San Juan de Teotihuacan, and Otumba, lie east of the lake of Tezcoco, and are interesting for the fertility of their neighborhood and for their antiquities.
A ridge of lofty mountains, west of the capital, rising from the plain beyond the limits of Tacubaya separates the valley of Mexico from the valley of Toluca, in which is found the town of Toluca at the foot of the porphyritic mountains of San Miguel Tutucuitlalpillo, at an elevation of 8,606 feet above the level of the sea. It is a beautiful town, celebrated for its soap and candle factories; and the epicures of hams and sausages, procure their choicest dainties from its neighborhood. Lerma, lies on the banks of the pond from which the river Lerma springs; and Istlahuaca, twelve leagues from Toluca, is found in a spur of the same valley.
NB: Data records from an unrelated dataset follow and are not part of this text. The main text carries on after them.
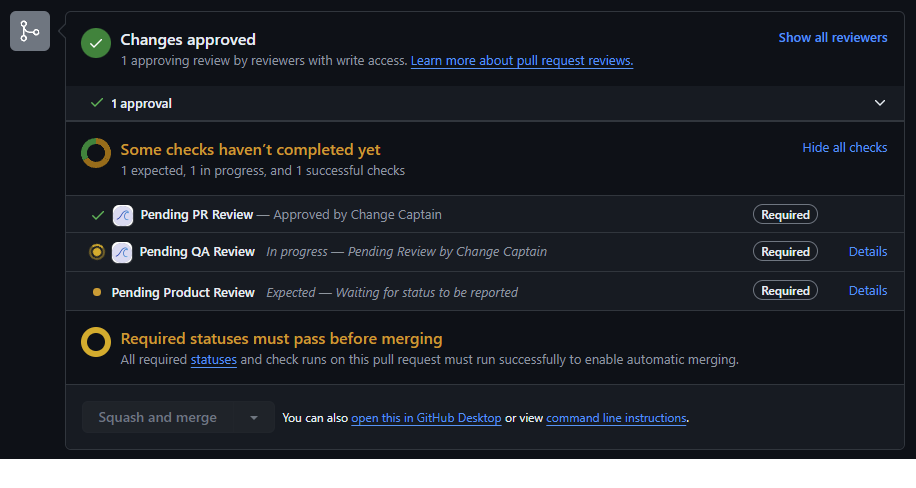Click the Pending QA Review app avatar

(122, 252)
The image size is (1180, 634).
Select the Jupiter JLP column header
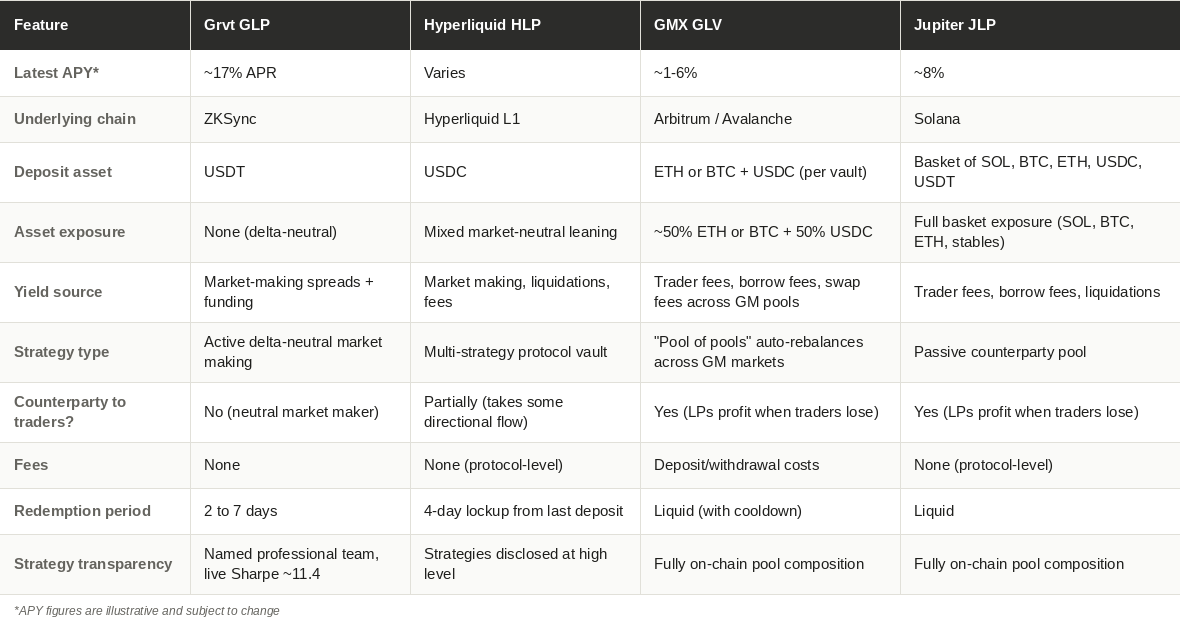1040,25
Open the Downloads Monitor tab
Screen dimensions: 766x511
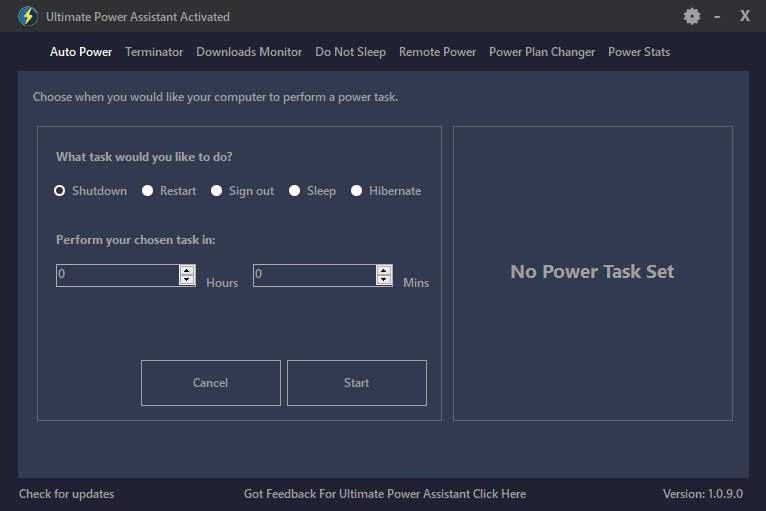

The elevations, north of the valley of Toluca, which separate it from the valley of the river Tula, vary from 10,000 to 7,500 feet, and, in the bosom of the latter vale, is found the town of Tula, twenty-two leagues north-west of the capital. It is regularly built, on broad streets, and is celebrated for its Sunday-market, to which the Indians and Mestizos of the adjacent country flock in numbers.
Tulanzingo and Apam, are the chief towns of the districts;—Pachuca is a mining town 8,112 feet above the sea, and, next to Tasco, the oldest mineral work in Mexico. It contains, with its suburbs of Pachuquillo, about 5,000 inhabitants.
Real del Monte, is another mining town, two leagues northerly from Pachuca, at an elevation of about 9,000 feet. Its climate is cold, and its extremely rarefied air is dangerous for lungs unaccustomed to breathe the atmosphere of such lofty regions. Within a few leagues of this place is the celebrated Cascade of Regla.